I have been critical of most Dems, and moreso of liberals. I also posted something positive about the Blue Dog Dems, who I am hopeful will help kill this health care bill. Considering I made a campaign contribution to one of them, I’ll be dissappointed if he votes in favor…but I don’t think he will.

Ted Kennedy was a murdering sonofabitch. If there is a Hell, I hope he’s in it. Otherwise, it’s just a figure of speech. You think that’s bad? I suggest you not inquire about what I wish for Hanoi Jane Fonda.

Do you at least understand what filibustering is by now?

Well, I played loose with it because some are using it in the following manner. The language of “in all such cases” apply to the “Every bill which shall have passed the House of Representatives and the Senate,” which begins the paragraph. I am not asserting I find it persuasive, I am just wanting an opinion on it.

You are wrong – the “all such cases” refers to when the president returns a bill to Congress and the Houses proceed to another vote to override the veto.

Do you understand now why anyone saying Art I Sec 7 requires roll call votes on every bill is either wrong or lying?

Ima thinkin’ that Oakminster should either put down the keyboard, or put down the beer.

And if wether he was a Christian or not, he sure sounded like one - exactly as claimed.

The two houses of Congress get to set their own rules. There is nothing unconstitutional about this procedure.

Well I do not think I am wrong, as I never said I agreed with it, so get off of your undeserved high horse.

Thanks for the explanation. What’s to stop this from applying to any bill that has already passed the Senate by more than 60 votes?

Say the Senate passes a bill honoring our service men and women fighting overseas. It passes 100-0.

Then the House passes a bill which establishes Universal Health Care and a single payer system and attaches a rule that “deems” that the bill honoring the soldiers has passed with the health care vote.

The bill then goes back to the Senate where it no longer needs 60 votes, correct? A filibuster-buster. Or what am I missing?

I am inclined to think this is the correct position, and there isn’t any specific or particular language in Article I, Section 7, which prohibits the Slaughter Rule. I am also skeptical of Michael McConnell’s claim the language of Article 1, Section 5, requiring and the yeas and nays of the members of either House on any question is implicated here. From what I understand, they are recording the yeas and nays on the rule, and the yeas/nays on the proposed amendments and corrections to the bill.

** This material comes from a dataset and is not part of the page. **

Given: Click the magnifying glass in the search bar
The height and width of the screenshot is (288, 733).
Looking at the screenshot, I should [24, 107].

I do not find persuasive, however, the logic of a vote for the amendment package can constitute as a vote for a bill, but I cannot find anything in Article I prohibiting this rule. Under this reasoning, however, does it not follow the Congress could pass a rule asserting a majority is not needed to pass legislation but rather so long as 109 vote in favor the legislation in the House, it is deemed passed, and 25 in the Senate, it is deemed passed? There is certainly nothing in the U.S. Constitution requiring a majority vote to approve legislation.

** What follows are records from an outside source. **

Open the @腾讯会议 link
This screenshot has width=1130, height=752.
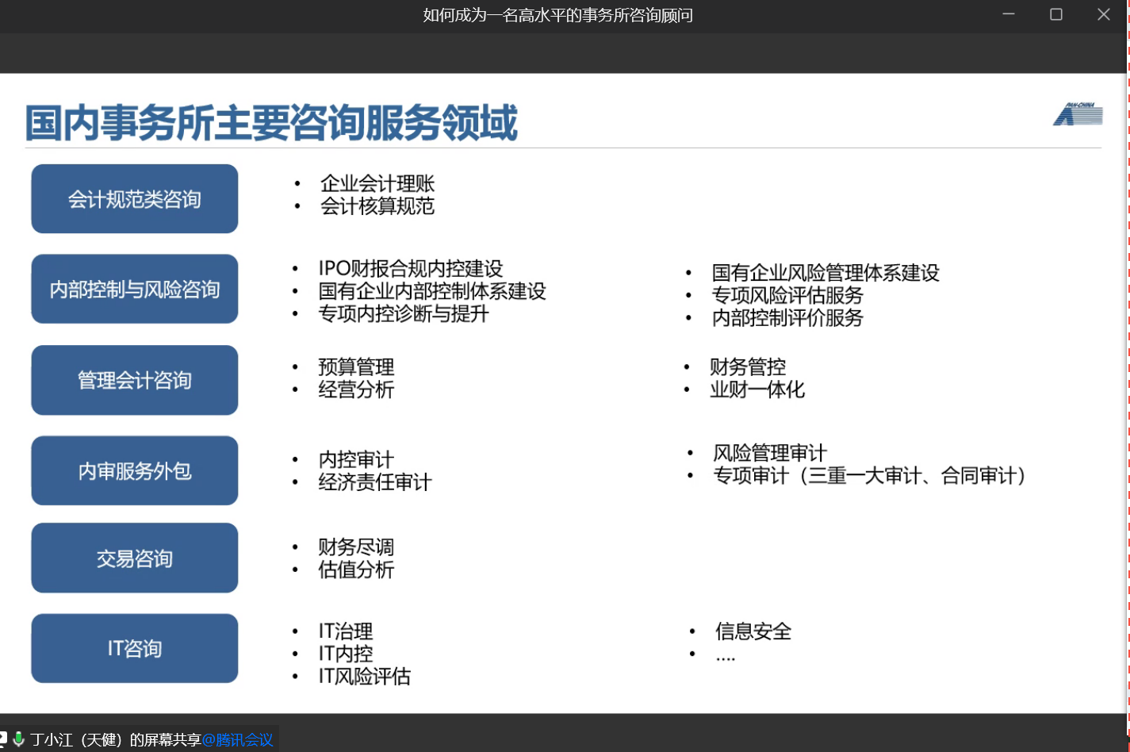click(237, 740)
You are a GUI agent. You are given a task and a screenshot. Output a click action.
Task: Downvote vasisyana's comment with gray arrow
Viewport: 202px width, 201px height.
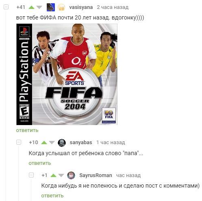(x=39, y=7)
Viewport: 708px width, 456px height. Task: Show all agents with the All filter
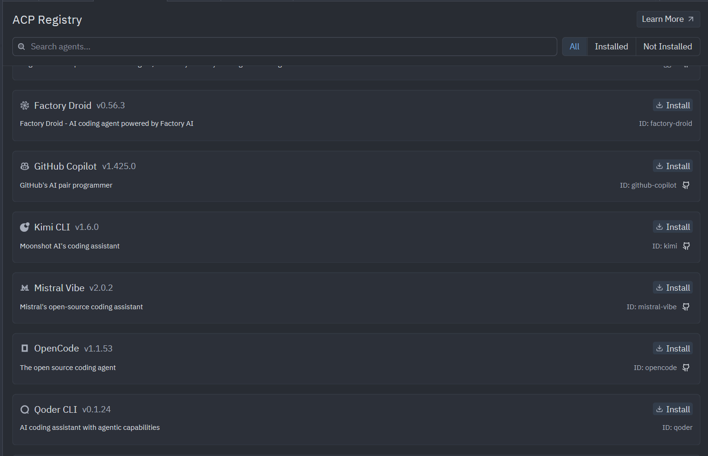point(574,47)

Here is another argument, by law professor Michael McConnell, asserting the Slaughter Rule is unconstitutional.

To be sure, each House of Congress has power to “determine the Rules of its Proceedings.” Each house can thus determine how much debate to permit, whether to allow amendments from the floor, and even to require supermajority votes for some types of proceeding. But House and Senate rules cannot dispense with the bare-bones requirements of the Constitution. Under Article I, Section 7, passage of one bill cannot be deemed to be enactment of another.
The Slaughter solution attempts to allow the House to pass the Senate bill, plus a bill amending it, with a single vote. The senators would then vote only on the amendatory bill. But this means that no single bill will have passed both houses in the same form. As the Supreme Court wrote in Clinton v. City of New York (1998), a bill containing the “exact text” must be approved by one house; the other house must approve “precisely the same text.”

I have some problems with his claim “no single bill will have passed both houses in the same form” and I cannot find what in Article I, Section 7, precludes the passage of one bill as deeming to be enactment of another. Maybe I am missing something in Article I, Section 7?